##### DATA

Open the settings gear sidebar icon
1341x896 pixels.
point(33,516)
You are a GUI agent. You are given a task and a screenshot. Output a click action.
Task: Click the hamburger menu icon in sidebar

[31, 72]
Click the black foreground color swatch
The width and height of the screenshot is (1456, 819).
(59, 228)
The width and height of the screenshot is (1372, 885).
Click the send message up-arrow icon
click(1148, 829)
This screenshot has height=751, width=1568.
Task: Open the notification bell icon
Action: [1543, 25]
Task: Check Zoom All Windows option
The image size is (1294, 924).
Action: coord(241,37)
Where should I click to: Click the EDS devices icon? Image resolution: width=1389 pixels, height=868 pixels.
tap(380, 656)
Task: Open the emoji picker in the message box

##########

EXERCISE DESCRIPTION. Reproduce the full block of data exactly, omitting nothing.

TASK RESPONSE.
Open the settings gear sidebar icon
1341x896 pixels.
point(33,516)
You are a GUI agent. You are given a task and a screenshot. Output a click action.
Task: Click the hamburger menu icon in sidebar

[31, 72]
Click the black foreground color swatch
The width and height of the screenshot is (1456, 819).
(59, 228)
The width and height of the screenshot is (1372, 885).
Click the send message up-arrow icon
click(1148, 829)
This screenshot has height=751, width=1568.
Task: Open the notification bell icon
Action: [1543, 25]
Task: Check Zoom All Windows option
The image size is (1294, 924).
Action: coord(241,37)
Where should I click to: Click the EDS devices icon? Image resolution: width=1389 pixels, height=868 pixels.
tap(380, 656)
Task: Open the emoji picker in the message box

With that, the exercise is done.